Task item: The records below are to be retyped in full, without any alteration.

Supplied records:
[Start of Attachment]

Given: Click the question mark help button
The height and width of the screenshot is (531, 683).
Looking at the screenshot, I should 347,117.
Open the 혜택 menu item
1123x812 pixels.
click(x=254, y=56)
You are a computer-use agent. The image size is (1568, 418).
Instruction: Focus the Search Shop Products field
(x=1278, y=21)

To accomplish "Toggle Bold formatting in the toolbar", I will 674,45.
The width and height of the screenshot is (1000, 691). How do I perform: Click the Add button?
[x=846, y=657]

[End of Attachment]

Answer below:
Given: Click the question mark help button
The height and width of the screenshot is (531, 683).
Looking at the screenshot, I should 347,117.
Open the 혜택 menu item
1123x812 pixels.
click(x=254, y=56)
You are a computer-use agent. The image size is (1568, 418).
Instruction: Focus the Search Shop Products field
(x=1278, y=21)

To accomplish "Toggle Bold formatting in the toolbar", I will 674,45.
The width and height of the screenshot is (1000, 691). How do I perform: Click the Add button?
[x=846, y=657]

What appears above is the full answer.